Notre classe a réalisé des recherches concernant la pollution de l'eau des rivières.

Dans les documents étudiés nous avons appris que les exploitants miniers utilisent du mercure ou du cyanure de sodium pour amalgamer et récupérer l'or. Une quantité non négligeable de ces produits est alors rejetée dans l'environnement (par évaporation et écoulement pour le mercure, par infiltration pour le cyanure).

Dans la presse, nous avons lu avec stupéfaction que des enfants vivant au bord du fleuve avaient des problèmes de santé liés à la présence de mercure dans leur organisme. En effet l'intoxication par le mercure provoque des troubles neurologiques (perte de vue...) et des malformations chez le f_tus.

Cela est inadmissible et insupportable pour l'être humain et pour l'environnement. Il faut que les doses de mercure autorisées par la législation soient respectées par les exploitants miniers. En outre, la pollution peut-être d'origine bactériologique : dans certaines communes le traitement des eaux usées est inexistant. En Guyane, et peut-être dans d'autres régions, les matières fécales sont parfois rejetées directement dans l'eau des rivières. La population utilisant cette eau pour la consommation courante (boisson, cuisine...) est alors touchée par des maladies infectieuses, (typhoïde, dysenterie...). Il conviendrait de prendre des mesures pour améliorer cette situation.
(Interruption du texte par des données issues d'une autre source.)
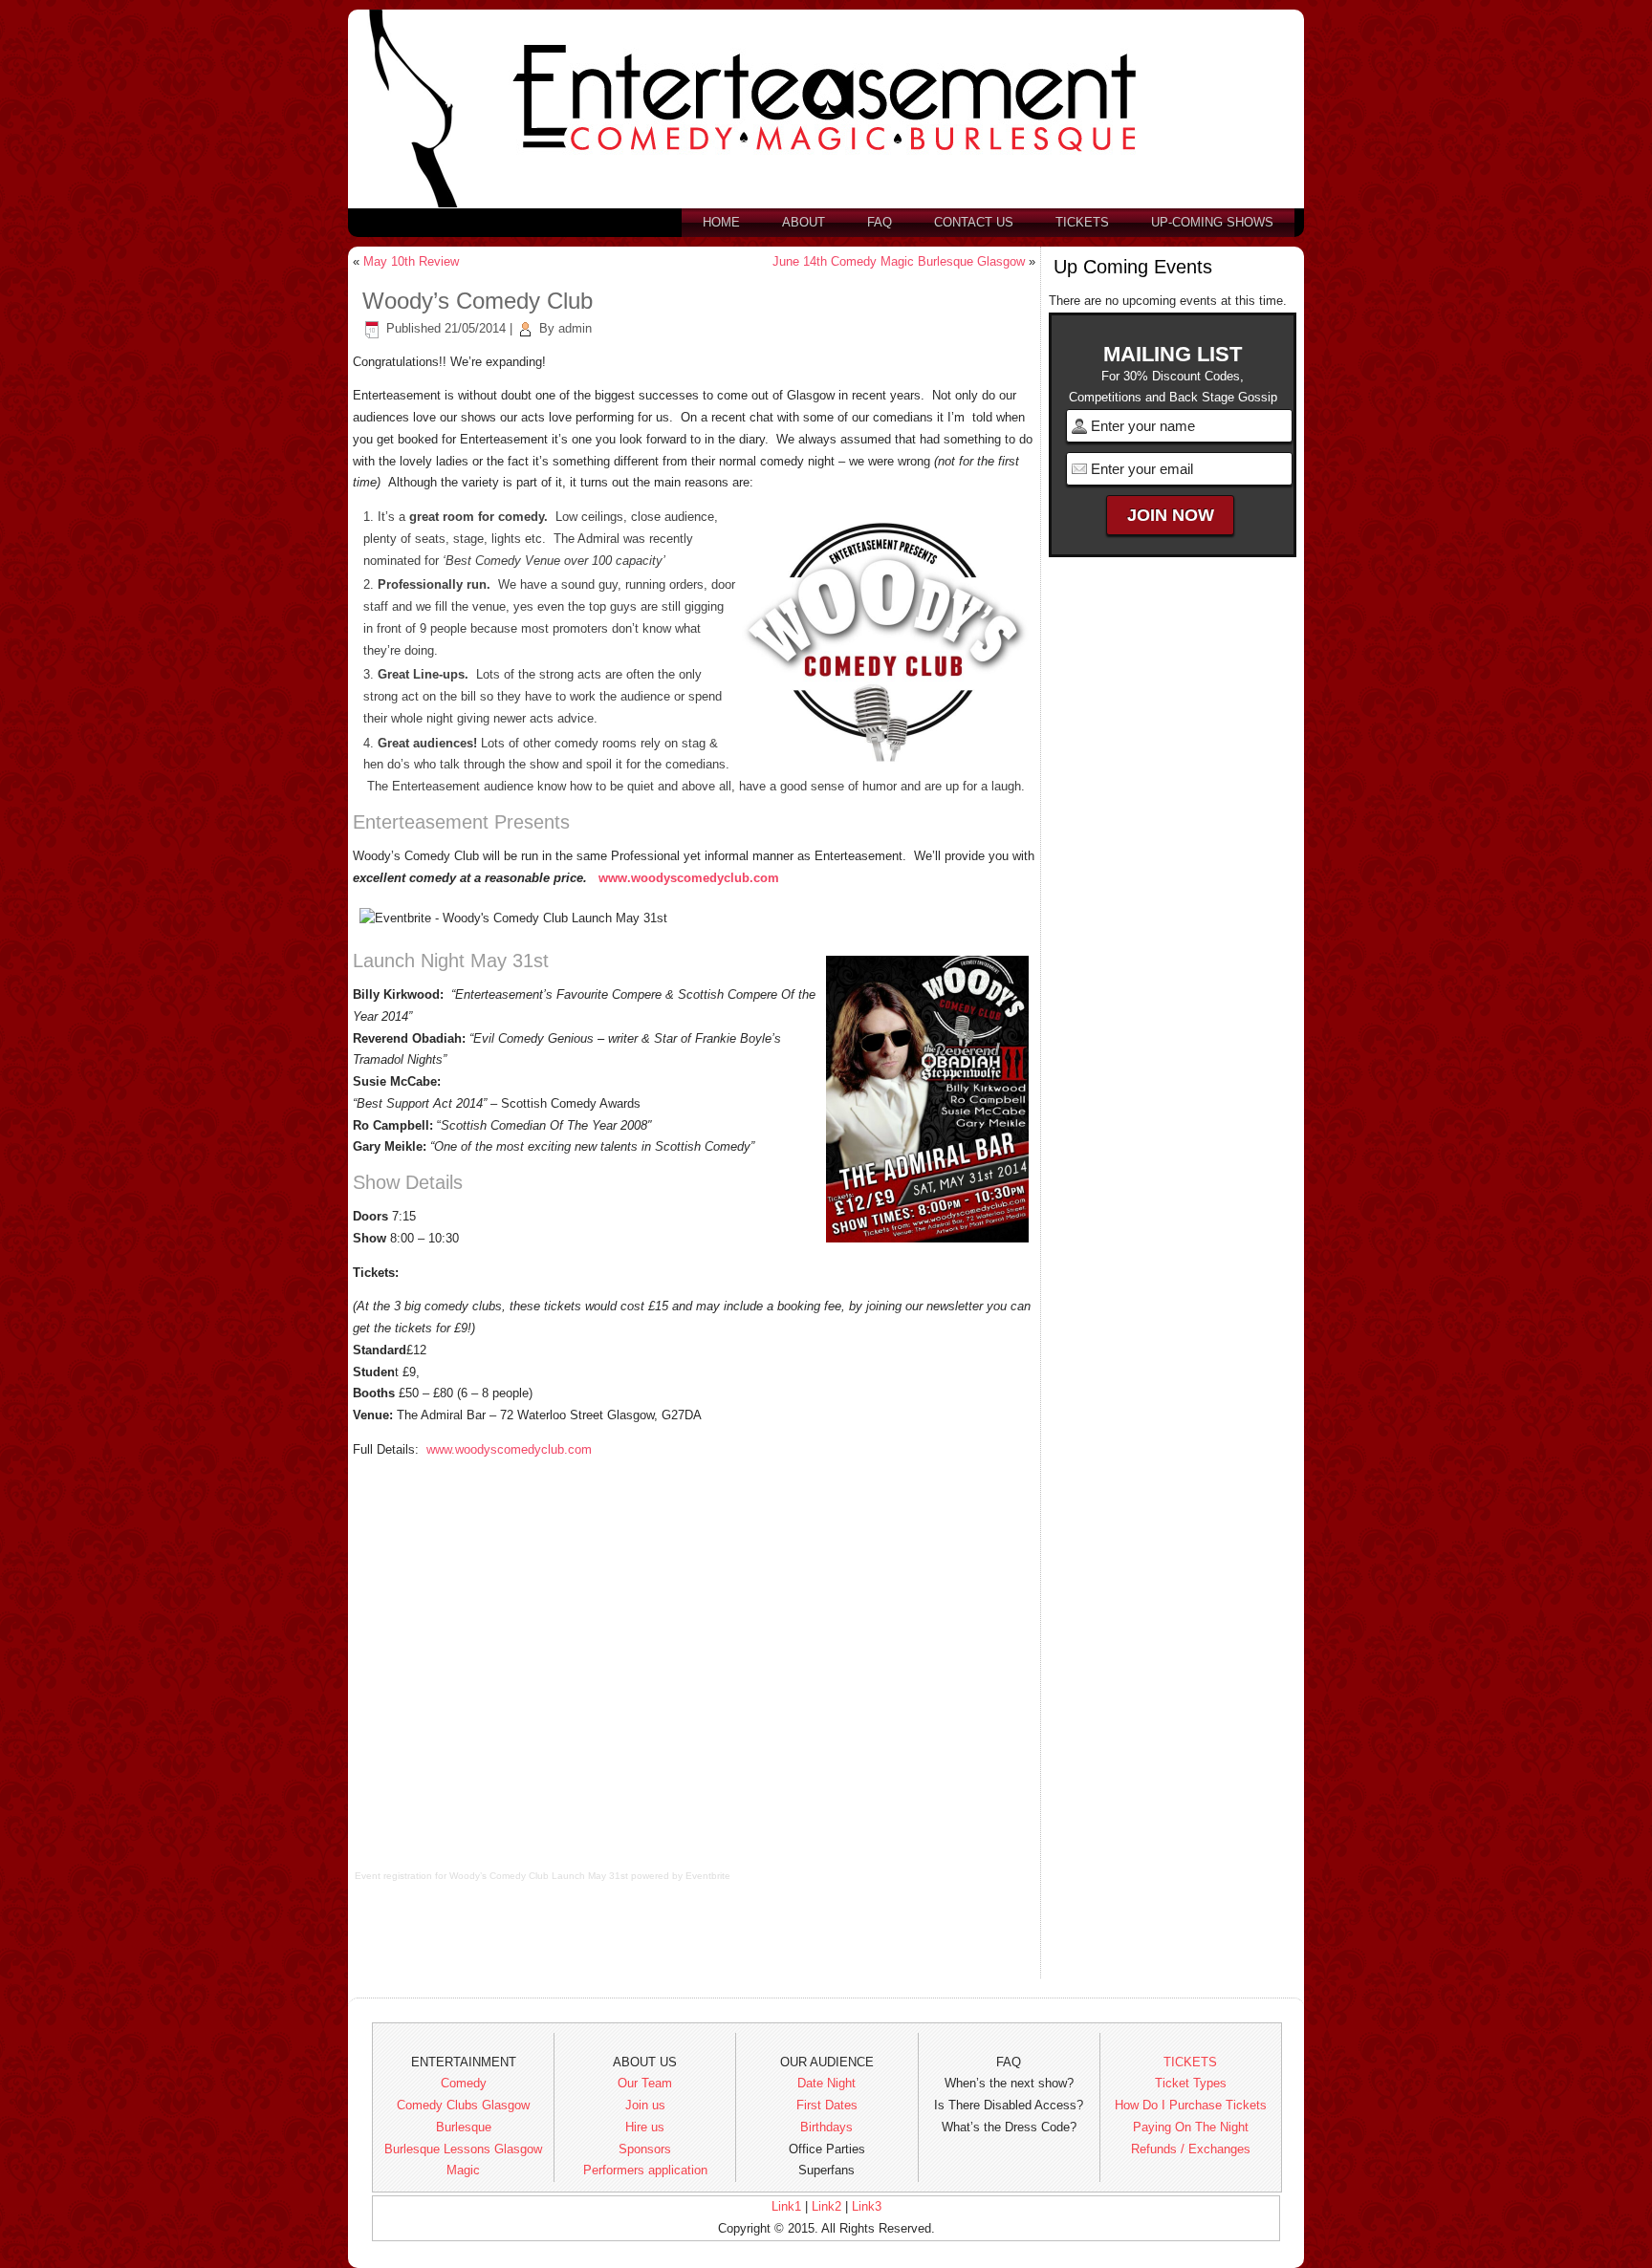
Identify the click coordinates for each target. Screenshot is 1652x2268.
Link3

De même, certaines usines sont obligées de déverser leurs déchets chimiques (métaux lourds, hydrocarbures etc...) dans l'eau des rivières. Il en résulte des conséquences graves sur la santé publique et la dégradation ou la destruction de la faune et de la flore.

Quand l'eau est souillée, il est possible de la traiter. Mais, quand un enfant est décédé des suites d'une contamination par l'eau polluée, lui, n'a aucune chance de revivre.

Respecter l'eau, c'est respecter la vie.

Plus nous polluons l'eau, plus nous détruisons notre avenir.

Si nous n'agissons pas rapidement et efficacement, les générations actuelles et futures en subiront les conséquences.

L'homme étant le seul protecteur de la nature, il lui appartient de faire le maximum pour la protéger.

PROPOSITION DE LOI

Article 1er

    Les arrêtés ministériel du 10 juillet 1990 et préfectoral du
    2 février 1998 qui soumettent les exploitants miniers aux dispositions relatives à l'usage du mercure et du cyanure deviennent des mesures législatives. Ces dispositions sont complétées comme suit : le mercure utilisé pour l'amalgame sera récupéré en intégralité. Un permis à points sera élaboré par décret. Il fixera les sanctions qui seront infligées aux exploitants miniers contrevenant à la présente loi.

Article 2

    Les rejets domestiques et industriels sont soumis aux dispositions prévues par les mêmes arrêtés. Les municipalités et les exploitants miniers devront, chacun en ce qui les concerne, veiller à l'application de ces mesures. La Direction de la Recherche et de l'environnement sera dotée des moyens lui permettant d'effectuer tous les contrôles nécessaires, le contrôle de l'eau destinée à la consommation sera renforcé. Ces dispositions seront précisées par décret.